INFORMATION SUPPLIED

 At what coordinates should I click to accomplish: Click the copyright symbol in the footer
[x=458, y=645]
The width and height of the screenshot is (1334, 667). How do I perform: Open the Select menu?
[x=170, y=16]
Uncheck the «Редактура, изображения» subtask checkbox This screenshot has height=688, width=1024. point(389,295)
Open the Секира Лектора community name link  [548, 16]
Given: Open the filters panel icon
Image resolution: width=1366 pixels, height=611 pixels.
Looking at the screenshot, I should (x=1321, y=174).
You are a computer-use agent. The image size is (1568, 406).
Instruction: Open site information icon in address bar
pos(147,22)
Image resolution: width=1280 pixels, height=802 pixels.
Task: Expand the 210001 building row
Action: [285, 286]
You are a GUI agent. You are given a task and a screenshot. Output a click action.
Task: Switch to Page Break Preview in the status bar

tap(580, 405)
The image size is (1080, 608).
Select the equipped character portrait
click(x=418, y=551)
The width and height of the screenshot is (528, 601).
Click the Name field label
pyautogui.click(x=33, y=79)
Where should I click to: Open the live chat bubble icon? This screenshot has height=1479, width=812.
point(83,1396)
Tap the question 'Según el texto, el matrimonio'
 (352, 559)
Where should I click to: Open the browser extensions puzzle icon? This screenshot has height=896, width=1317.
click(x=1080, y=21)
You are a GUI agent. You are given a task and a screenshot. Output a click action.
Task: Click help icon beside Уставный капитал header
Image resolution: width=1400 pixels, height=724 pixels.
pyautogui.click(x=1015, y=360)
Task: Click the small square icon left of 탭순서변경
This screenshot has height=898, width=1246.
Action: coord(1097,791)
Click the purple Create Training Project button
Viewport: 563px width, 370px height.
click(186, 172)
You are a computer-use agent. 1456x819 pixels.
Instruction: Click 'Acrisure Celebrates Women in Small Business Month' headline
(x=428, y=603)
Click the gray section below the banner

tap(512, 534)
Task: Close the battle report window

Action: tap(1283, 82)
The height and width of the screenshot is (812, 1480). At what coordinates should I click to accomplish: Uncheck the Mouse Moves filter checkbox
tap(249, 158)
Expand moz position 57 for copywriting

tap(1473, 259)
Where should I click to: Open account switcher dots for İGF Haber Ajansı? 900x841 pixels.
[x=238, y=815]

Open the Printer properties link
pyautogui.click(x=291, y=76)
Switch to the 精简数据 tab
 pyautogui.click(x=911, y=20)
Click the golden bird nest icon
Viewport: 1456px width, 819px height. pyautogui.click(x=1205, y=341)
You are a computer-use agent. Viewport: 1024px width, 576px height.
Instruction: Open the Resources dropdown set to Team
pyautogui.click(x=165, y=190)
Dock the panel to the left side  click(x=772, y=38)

TASK DESCRIPTION
Copy out each line of the data containing the string "panel".

SOLUTION FOR THIS TASK
Given: Open the filters panel icon
Dock the panel to the left side  click(x=772, y=38)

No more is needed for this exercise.